Runoff damages gym floor at campus
Recently renovated surface will need to be replaced
While the floor looks fine from a distance, Penn State Altoona spokesman Tim Kershner examines dirt and warped boards caused by a flash flood last Friday. Mirror photo by Russ O’Reilly
Mother Nature doesn’t care about expensive new things.
When the ribbon was cut Oct. 28, 2017, at the renovated $24 million Adler Athletic Complex at Penn State Altoona, probably no one would have guessed that one of its key features, a new gymnasium floor, would have to be torn out two years later.
But a week ago, stormwater tried a fast break across the hardwood, and campus employees went on defense with mops, squeegees and brooms.
Although the water didn’t run past half court, the entire floor must be replaced. And to do that, the bleachers must be removed.
Insurance will cover the cost, which has not yet been calculated, campus officials said. But it still presents an inconvenience to students.
“You can only control what you can control,” said John Carey, Penn State Altoona coordinator of intramural and recreational sports.

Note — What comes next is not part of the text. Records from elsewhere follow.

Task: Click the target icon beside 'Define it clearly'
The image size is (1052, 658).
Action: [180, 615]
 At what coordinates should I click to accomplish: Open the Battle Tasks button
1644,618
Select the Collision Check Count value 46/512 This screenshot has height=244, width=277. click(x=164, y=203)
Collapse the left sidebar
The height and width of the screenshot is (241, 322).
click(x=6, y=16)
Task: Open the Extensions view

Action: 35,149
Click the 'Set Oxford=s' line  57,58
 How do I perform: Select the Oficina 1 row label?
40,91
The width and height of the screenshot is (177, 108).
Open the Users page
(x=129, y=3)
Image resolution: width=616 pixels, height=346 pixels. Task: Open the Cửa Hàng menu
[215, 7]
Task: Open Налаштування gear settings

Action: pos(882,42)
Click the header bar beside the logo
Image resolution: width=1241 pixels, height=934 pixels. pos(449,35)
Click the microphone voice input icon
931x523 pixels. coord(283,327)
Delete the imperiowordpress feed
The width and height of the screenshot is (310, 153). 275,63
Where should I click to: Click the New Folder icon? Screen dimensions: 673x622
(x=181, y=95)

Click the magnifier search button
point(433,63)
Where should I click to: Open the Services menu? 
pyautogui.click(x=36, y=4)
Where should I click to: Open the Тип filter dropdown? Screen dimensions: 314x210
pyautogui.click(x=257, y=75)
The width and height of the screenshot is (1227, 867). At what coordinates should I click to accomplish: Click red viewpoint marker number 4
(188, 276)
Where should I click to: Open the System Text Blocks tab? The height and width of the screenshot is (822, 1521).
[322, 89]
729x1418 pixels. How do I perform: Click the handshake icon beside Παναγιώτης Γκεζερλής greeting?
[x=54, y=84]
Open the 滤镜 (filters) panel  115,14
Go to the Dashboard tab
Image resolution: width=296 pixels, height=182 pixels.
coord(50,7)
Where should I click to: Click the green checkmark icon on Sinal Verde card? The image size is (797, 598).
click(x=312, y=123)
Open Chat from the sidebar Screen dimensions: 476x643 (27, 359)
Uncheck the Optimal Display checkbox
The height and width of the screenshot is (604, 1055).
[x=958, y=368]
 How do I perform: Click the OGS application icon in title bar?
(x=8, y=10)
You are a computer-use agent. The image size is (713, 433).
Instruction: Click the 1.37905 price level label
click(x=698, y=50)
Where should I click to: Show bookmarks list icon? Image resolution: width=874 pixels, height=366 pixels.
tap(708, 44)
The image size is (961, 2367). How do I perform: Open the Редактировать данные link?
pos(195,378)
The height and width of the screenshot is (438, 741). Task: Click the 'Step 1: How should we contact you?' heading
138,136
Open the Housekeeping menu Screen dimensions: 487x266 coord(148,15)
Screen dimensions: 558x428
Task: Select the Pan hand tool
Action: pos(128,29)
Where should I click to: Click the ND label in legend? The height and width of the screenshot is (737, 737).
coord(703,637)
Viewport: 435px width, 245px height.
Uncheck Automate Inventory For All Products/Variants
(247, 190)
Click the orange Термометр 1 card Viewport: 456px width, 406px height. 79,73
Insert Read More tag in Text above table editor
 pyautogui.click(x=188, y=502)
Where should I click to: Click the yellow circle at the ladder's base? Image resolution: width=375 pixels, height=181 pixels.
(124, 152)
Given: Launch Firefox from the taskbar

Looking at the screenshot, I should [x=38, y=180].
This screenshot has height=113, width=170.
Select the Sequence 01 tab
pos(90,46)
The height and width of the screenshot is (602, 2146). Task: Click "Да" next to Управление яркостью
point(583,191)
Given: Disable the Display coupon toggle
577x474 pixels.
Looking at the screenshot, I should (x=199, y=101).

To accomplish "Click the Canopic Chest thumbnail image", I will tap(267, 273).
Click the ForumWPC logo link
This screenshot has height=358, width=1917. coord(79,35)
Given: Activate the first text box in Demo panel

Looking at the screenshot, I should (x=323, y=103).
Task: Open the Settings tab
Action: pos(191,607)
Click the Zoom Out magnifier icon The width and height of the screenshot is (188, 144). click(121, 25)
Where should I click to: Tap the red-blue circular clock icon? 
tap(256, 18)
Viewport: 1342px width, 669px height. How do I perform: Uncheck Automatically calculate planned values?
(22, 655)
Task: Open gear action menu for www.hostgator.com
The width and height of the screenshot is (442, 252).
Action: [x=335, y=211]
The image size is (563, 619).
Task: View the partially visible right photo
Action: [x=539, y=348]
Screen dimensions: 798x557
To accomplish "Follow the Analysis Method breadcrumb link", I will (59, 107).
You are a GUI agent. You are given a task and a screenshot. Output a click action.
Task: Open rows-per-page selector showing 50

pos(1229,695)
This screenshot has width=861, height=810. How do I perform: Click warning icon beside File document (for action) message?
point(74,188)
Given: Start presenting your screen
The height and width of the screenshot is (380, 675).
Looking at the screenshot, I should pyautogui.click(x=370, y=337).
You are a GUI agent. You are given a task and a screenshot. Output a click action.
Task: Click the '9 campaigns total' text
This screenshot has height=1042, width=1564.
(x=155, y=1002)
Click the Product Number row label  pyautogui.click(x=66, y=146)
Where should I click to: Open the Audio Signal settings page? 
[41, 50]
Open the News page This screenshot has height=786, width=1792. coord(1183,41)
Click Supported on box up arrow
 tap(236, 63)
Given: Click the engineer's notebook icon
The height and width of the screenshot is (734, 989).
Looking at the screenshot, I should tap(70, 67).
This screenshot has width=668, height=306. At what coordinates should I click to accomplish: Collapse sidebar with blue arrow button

Women’s volleyball will start in September, he said. The team’s home matches will have to be at the auxiliary gym, which is the old gym that was left from the original building.
Water rushed downhill last Friday into the valley where the campus sits. Then it entered through the back doors of the gymnasium addition that was built onto the original athletic center.
The cleanup effort ended Wednesday, campus spokesman Timothy Kershner said. And though the floor looks fine, it’s not.
The gym floor was designed to be a ‘floating’ floor, he said, no pun intended.
A floating floor means there is space between the floorboards and the concrete base below the floorboards. There is now water filling that space, Carey said.
Carey said risk management from Penn State’s University Park campus determined the floor is already warping and must be replaced.
There is no timeline for when the repairs will begin or end, Kershner said. Classes at Penn State Altoona begin Aug. 26, so kinesiology classes and intramural sports will take place at the auxiliary gym.
“We are just now getting estimates and talking with vendors,” he said.
Floors at other buildings including Port Sky Cafe also flooded, but there was no real damage, Kershner said.
The only other damage caused by the storm a week ago was to the roof of the Laurel Pavilion. A branch from one of the large trees in the campus mall fell on it, Kershner said.
The pavilion roof is also slated to be replaced, with the cost covered by insurance.